También nos previene sobre la falta de liderazgo y ausencia de compromisos de Álvaro Colom y su partido con los temas de urgencia nacional. Lo más preocupante es evidencia la incursión y el poder de intereses del crímen organizado en el partido.

Me pregunto, ¿cómo pretende Colom gobernar con un grupo de políticos que no siguen lineamientos ni estrategias de quien se dice su máximo líder?, ¿de qué le sirve a UNE contar con un extenso plan de Gobierno si hombres de confianza no son capaces de ejecutarlo?

Es evidente que quienes se opusieron a la CICIG en el Congreso son grupos permeados por el crimen organizado, que no están comprometidos con la seguridad de los guatemaltecos. El único castigo para evitar que estas personas continúen legislando a favor de los criminales es darles un “NO” en esta contienda electoral.

De lo único que estoy convencida es que en las próximas elecciones mi voto no irá ni para el nefasto FRG, ni la desarticulada UNE, ni mucho menos para el tenebroso PAN, la cloaca de UCN, o los enanos del MR y de la UD. Porque estos partidos se han quitado la máscara y es evidente que tienen tentáculos criminales que los gobiernan en lo más alto de sus filas.

La única manera que el país avance es que los ciudadanos ejerzamos el poder de nuestro voto y castiguemos a los títeres del crimen organizado.

Yo me niego a vivir en un país de narcotraficantes, delincuentes, corruptos y criminales y por eso hago un llamado a los bloques políticos, para que asuman su responsabilidad dentro del Congreso y aporten los 80 votos que necesita la iniciativa de CICIG para aprobarse.

Es evidente que las instituciones de justicia, seguridad e investigación han fracasado en Guatemala.
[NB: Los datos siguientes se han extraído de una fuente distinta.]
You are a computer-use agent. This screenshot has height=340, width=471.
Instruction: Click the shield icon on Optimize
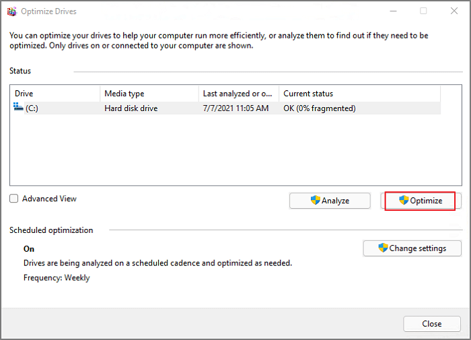[404, 201]
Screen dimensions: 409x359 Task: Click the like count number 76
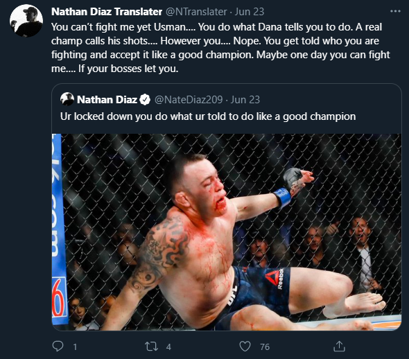(265, 347)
Somos casi un Estado fallido, o fracasado, y necesitamos de expertos extranjeros que en alianza con la gente honesta de Guatemala nos ayude conseguir un país donde impere la paz y la justicia.

Es torpe e incongruente que los opositores de la CICIG digan que no la apoyan porque atenta contra la soberanía del país, pues la misma Corte de Constitucionalidad resolvió que la creación de esta comisión no contiene inconstitucionalidad alguna.